WORK ORDER 1:
In the excerpt on hybrid fluorescence-Raman imaging, which fluorescent protein gives a signal strong enough to overwhelm the Stokes region under the 532 nm anti-Stokes excitation scheme?
WORK ORDER 2:
Carry on the excerpt on hybrid fluorescence-Raman imaging, starting after its final sentence.

To minimise the background influence on the Raman images, the Stokes region of the hyperspectral dataset were extracted and an automated autofluorescence background subtraction method33 was applied before the Raman images were reconstructed (Fig. 3bd and gi). The cytochrome c, protein and lipid Raman images in Fig. 3 all correspond well to our previously reported Raman images of the corresponding vibrational modes34,35, with minimal cross-talk from the anti-Stokes fluorescence image of the same hyperspectral dataset. This indicates that our hybrid fluorescence-Raman imaging technique indeed provides authentic fluorescence and Raman information for further analysis. The proper combination of FPs and excitation laser is the key of this technique. For example, even under the 532 nm anti-Stokes excitation scheme, the fluorescence signal from GFP is so strong that it overwhelms the Stokes region of the spectra and severe fluorescence signal contamination can be seen in the Raman images (Sup. 3). However, as demonstrated in Sup. 1, by using a different excitation wavelength, it is still possible to use any FP of interest for hybrid imaging. Beside FPs, we have also verified that our method can be applied to chemical probes such as CellTracker (Sup. 4). The hybrid fluorescence-Raman imaging technique is therefore a universal technique that can be applied to most fluorescence imaging studies of living cells to provide the general chemical state of the cell.

MATERIAL PROVIDED:
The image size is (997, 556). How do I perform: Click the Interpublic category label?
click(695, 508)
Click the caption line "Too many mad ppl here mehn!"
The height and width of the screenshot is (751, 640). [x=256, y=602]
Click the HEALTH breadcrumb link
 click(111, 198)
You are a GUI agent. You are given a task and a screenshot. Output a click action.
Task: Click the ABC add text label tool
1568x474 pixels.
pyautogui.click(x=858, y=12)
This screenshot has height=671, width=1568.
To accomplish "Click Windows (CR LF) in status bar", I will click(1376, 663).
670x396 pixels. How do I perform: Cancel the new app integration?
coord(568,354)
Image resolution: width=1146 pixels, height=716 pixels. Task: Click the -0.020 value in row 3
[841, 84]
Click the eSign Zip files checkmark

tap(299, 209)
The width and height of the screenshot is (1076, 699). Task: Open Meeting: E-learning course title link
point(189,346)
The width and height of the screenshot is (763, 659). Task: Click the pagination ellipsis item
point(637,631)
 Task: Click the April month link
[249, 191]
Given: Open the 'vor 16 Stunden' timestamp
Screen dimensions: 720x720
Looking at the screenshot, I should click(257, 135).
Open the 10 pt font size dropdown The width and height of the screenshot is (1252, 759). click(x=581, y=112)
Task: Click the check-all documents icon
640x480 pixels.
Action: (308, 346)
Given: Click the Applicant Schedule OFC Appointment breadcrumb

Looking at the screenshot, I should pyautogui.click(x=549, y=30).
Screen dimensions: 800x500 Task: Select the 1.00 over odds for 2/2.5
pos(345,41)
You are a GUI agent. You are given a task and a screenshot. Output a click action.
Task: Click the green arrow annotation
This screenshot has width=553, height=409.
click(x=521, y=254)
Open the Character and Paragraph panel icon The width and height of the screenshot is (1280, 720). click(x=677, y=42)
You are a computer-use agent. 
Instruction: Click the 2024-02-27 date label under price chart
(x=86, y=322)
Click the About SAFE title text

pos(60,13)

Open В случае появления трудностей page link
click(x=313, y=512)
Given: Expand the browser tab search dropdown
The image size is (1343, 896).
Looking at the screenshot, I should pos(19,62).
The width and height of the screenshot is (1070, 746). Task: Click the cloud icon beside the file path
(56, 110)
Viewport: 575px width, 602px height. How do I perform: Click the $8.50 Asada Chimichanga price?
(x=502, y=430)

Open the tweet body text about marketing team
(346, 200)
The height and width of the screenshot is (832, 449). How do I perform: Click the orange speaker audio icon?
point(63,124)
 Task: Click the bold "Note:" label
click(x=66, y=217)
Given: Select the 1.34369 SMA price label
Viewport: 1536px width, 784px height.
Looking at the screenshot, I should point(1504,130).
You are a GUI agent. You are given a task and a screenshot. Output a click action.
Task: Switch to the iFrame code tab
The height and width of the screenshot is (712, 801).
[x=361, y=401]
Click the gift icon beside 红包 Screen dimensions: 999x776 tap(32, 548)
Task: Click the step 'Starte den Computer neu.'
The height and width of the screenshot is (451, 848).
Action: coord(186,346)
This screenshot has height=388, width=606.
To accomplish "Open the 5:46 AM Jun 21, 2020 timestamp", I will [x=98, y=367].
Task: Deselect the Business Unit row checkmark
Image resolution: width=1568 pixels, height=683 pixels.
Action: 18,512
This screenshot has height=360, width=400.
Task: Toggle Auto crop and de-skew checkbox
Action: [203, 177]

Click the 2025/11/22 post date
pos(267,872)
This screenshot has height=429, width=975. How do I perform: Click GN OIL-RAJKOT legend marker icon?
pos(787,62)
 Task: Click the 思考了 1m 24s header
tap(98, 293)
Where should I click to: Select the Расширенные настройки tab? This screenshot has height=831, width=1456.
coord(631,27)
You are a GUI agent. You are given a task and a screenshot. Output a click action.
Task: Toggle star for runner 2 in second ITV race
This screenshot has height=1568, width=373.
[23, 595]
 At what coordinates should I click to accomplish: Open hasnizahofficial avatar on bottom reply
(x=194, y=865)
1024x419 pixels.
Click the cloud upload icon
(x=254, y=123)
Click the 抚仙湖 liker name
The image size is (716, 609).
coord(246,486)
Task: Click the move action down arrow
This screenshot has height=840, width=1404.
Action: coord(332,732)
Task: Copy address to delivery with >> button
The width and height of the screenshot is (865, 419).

EXPECTED OUTPUT 1:
GFP

EXPECTED OUTPUT 2:
The chemical analysis of stem cells according to Oct-4 expression

Being able to image fluorescence and Raman contrasts at the same time means that the setup enables us to correlate the chemical profile of the cell to its protein expression pattern for the first time. Since our previous studies have successfully visualised the chemical evolution of stem cells throughout their differentiation process4,36, here we use stem cell differentiation again as the model system to verify whether our technique is sensitive enough to detect the chemical difference between stem cells across subtle differentiation steps. Transcription factor Oct-4 play a key role in maintaining stem cell pluripotency37. Mouse embryonic stem (ES) cells cultured in medium with leukaemia inhibitory factor (LIF) maintains pluripotency and show high expression level of Oct-4. Once LIF is removed from culture medium, ES cells begin to differentiate with reduced Oct-4 expression37. Here, we established a reporter gene system that uses Oct-4 promoter to drive TFP expression. For ES cells containing the reporter, TFP fluorescence emission would be observed before differentiation, and disappear after they lose their pluripotency38.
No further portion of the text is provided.